I’m not immune to this. I’m feeling these stresses too. And I’ve been involved in political activism for most of my life. I won’t recruit you or tell you what you “should” believe. What I will do is bring real-world understanding to the work—helping you stay regulated, assess risk honestly, and choose actions that fit your values and your safety.

If you’re in immediate danger

If you are in immediate danger or at risk of harming yourself or someone else, call 911. If you need immediate emotional support, call or text 988 (Suicide & Crisis Lifeline in the U.S.).

If part of what makes this complicated is that you fear your danger may involve authorities—or that contacting emergency services could increase risk for you—know that you are not alone in that concern. In many communities, there are also local community groups, mutual-aid networks, and faith communities (including churches) that do their best to help people find safety and support. If this applies to you, consider looking for trusted local community resources as well, and discuss a safety plan with someone you trust.

Want help with this?

If the political climate and public violence are impacting your sleep, anxiety, relationships, or sense of safety, therapy can help you get grounded and regain a sense of agency—without denial, and without burnout.

Stephen C. Arnold, LCSW, PhD (Computer Science)

Email: technicalcounseling@gmail.com

Comments

2 responses to “When the News Feels Like a Threat: Therapy Support for Political Stress and Public Violence”

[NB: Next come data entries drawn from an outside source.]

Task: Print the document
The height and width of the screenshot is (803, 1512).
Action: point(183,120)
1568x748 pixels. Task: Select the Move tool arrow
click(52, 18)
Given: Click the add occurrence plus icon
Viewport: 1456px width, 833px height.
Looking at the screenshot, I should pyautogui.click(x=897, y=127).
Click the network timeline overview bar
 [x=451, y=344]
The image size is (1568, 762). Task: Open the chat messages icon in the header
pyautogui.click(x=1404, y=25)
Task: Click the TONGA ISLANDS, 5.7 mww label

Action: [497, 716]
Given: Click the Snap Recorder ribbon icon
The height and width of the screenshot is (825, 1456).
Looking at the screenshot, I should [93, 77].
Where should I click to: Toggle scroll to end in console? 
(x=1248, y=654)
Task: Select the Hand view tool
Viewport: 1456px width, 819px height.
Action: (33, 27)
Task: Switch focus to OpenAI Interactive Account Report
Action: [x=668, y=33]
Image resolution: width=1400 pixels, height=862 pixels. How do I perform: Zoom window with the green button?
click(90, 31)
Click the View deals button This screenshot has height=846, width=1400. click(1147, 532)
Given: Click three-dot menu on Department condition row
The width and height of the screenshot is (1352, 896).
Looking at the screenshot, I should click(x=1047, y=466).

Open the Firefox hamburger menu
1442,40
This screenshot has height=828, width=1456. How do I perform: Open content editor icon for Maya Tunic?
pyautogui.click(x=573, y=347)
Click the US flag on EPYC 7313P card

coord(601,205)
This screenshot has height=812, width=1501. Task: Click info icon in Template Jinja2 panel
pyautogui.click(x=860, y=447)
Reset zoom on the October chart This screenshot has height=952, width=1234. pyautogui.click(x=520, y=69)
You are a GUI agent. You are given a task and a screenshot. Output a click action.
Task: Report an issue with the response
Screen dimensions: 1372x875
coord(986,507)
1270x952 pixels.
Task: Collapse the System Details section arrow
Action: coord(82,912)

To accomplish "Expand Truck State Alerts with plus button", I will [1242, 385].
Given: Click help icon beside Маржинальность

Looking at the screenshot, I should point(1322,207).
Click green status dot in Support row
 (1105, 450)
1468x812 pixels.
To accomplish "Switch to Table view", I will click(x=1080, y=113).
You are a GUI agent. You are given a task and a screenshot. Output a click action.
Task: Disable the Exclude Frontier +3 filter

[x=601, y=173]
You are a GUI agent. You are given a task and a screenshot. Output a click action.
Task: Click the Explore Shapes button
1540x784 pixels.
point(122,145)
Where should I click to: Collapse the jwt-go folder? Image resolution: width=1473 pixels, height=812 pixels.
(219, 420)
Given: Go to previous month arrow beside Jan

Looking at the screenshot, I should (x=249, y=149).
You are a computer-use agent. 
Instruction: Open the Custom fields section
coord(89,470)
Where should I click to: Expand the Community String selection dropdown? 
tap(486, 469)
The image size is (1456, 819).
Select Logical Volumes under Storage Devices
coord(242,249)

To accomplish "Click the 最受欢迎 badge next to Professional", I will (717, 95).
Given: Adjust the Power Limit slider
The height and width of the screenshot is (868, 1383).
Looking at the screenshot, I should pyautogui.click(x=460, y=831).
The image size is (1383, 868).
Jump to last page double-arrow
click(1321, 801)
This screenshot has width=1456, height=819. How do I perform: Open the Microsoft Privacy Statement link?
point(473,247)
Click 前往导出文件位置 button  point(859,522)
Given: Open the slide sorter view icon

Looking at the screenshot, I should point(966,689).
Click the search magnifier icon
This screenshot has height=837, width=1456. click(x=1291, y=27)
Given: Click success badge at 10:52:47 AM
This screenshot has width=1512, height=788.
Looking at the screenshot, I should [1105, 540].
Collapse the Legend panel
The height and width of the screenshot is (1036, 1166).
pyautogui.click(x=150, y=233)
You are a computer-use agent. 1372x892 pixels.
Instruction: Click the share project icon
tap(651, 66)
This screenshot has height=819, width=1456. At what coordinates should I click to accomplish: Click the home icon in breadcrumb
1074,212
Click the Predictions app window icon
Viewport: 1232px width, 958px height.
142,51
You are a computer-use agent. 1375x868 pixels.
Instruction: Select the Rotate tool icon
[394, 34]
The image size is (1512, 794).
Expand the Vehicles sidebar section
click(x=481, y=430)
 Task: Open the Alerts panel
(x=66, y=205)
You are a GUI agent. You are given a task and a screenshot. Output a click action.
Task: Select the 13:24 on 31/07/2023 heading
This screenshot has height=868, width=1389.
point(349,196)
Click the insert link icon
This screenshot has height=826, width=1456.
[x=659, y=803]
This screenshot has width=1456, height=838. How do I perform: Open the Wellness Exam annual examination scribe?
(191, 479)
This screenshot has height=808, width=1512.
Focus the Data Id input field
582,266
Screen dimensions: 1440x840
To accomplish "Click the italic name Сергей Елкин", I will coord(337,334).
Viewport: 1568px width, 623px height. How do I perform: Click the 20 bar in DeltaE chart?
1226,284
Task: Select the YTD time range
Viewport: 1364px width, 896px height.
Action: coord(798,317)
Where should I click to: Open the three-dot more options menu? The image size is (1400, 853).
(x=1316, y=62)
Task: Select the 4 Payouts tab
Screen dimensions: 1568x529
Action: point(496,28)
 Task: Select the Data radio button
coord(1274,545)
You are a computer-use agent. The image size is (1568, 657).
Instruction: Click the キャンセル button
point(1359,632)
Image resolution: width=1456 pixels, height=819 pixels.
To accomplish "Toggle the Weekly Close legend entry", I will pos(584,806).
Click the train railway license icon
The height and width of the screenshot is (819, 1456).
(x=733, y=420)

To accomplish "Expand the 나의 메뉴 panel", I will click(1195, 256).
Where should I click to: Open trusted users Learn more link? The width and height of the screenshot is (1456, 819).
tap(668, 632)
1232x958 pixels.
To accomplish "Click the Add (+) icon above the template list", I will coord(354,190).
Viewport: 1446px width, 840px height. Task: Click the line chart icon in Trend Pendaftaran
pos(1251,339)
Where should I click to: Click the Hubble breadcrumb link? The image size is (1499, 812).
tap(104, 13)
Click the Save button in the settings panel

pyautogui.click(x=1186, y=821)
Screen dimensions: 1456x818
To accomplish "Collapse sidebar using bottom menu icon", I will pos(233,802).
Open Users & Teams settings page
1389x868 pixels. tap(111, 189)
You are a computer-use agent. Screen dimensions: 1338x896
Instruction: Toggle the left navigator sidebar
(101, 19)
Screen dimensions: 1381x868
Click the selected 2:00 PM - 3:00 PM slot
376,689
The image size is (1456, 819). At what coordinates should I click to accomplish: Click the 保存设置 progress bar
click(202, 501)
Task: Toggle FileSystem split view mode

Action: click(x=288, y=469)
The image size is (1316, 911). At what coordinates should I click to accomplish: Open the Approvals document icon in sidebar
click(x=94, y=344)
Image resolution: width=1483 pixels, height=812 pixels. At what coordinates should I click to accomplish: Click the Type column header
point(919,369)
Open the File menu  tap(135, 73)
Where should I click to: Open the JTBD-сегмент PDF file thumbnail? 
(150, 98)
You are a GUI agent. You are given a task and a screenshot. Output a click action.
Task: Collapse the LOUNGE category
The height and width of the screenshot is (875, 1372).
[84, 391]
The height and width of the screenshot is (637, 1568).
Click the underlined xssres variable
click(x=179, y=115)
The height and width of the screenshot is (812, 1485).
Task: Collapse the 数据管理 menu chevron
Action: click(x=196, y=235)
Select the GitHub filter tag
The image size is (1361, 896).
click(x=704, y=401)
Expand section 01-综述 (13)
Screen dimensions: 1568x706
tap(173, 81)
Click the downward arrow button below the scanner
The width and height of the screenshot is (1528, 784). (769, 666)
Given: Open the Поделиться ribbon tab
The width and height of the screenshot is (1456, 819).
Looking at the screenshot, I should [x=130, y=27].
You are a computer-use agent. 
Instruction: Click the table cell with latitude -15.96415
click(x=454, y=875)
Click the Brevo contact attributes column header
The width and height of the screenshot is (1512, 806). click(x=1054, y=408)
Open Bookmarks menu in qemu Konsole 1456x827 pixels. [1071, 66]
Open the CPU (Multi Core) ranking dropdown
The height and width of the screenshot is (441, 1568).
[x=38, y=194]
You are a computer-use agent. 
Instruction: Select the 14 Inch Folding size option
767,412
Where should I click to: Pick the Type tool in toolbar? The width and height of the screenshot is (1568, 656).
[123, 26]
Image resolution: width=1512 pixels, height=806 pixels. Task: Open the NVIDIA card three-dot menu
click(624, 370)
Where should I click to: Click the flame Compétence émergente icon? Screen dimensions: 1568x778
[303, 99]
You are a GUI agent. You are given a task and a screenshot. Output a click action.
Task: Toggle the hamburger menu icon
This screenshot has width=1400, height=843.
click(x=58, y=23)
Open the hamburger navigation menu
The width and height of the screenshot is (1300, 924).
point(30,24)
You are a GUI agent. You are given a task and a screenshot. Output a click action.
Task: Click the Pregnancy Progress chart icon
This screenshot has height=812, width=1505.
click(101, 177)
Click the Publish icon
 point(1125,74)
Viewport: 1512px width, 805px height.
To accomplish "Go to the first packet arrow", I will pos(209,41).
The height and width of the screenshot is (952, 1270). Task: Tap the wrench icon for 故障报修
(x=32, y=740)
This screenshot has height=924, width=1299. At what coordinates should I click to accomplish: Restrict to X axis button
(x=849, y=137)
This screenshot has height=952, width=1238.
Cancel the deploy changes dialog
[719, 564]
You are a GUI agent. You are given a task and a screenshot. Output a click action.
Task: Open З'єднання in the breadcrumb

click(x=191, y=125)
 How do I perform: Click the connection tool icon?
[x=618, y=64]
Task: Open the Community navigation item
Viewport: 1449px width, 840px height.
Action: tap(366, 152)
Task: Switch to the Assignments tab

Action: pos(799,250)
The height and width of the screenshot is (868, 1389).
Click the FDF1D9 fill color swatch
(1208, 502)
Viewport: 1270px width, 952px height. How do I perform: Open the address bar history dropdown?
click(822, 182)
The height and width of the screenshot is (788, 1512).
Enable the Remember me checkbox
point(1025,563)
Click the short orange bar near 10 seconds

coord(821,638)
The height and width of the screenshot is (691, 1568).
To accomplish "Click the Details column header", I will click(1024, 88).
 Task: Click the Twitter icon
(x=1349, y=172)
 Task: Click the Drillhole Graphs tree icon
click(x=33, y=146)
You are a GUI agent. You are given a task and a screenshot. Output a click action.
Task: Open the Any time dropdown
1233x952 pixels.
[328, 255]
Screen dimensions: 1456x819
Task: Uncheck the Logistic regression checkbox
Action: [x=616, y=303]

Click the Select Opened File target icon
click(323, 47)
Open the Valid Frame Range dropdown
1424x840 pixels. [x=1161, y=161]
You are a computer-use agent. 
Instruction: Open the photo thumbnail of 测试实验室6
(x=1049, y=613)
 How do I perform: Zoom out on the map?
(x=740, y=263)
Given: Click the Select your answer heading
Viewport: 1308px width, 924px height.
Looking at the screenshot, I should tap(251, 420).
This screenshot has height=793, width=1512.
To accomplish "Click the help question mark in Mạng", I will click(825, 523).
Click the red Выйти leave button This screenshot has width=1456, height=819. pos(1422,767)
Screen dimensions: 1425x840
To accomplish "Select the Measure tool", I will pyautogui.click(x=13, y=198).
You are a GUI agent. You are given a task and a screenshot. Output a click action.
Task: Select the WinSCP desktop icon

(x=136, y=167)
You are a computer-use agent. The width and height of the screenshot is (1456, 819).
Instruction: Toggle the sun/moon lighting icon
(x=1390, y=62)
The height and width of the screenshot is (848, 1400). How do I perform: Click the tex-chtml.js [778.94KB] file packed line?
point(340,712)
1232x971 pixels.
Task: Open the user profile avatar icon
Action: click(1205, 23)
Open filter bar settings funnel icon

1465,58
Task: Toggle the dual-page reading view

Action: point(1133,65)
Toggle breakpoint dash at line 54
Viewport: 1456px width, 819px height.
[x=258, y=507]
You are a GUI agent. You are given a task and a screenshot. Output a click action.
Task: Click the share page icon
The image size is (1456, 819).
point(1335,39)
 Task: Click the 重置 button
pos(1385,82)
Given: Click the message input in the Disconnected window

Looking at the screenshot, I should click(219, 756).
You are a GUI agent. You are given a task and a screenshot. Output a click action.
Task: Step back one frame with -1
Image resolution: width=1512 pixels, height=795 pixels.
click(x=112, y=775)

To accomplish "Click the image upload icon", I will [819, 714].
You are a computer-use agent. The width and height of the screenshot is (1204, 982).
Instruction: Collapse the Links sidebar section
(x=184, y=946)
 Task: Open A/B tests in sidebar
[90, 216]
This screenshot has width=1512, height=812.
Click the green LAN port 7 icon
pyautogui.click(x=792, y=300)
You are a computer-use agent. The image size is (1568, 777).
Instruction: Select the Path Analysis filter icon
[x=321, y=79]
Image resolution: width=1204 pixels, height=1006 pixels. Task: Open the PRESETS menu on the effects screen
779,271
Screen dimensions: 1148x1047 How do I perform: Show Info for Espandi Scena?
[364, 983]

  1. Balance & Bloom Co. Avatar

    Honestly, having therapy accessible to all at little to no cost is one of the key things that will shift us from this collective anxiety and mental stress to thriving.

    Liked by 1 person

    1. technicalcounseling Avatar

      Absolutely. I’ve long supported making mental health care accessible to everyone at little to no cost at the point of service—funded through taxes, like other essential public infrastructure. It’s not only the right thing for wellbeing; it’s also fiscally smart. When people can get help early instead of waiting until things become crises, the downstream costs (ER visits, disability, lost work, family disruption) drop.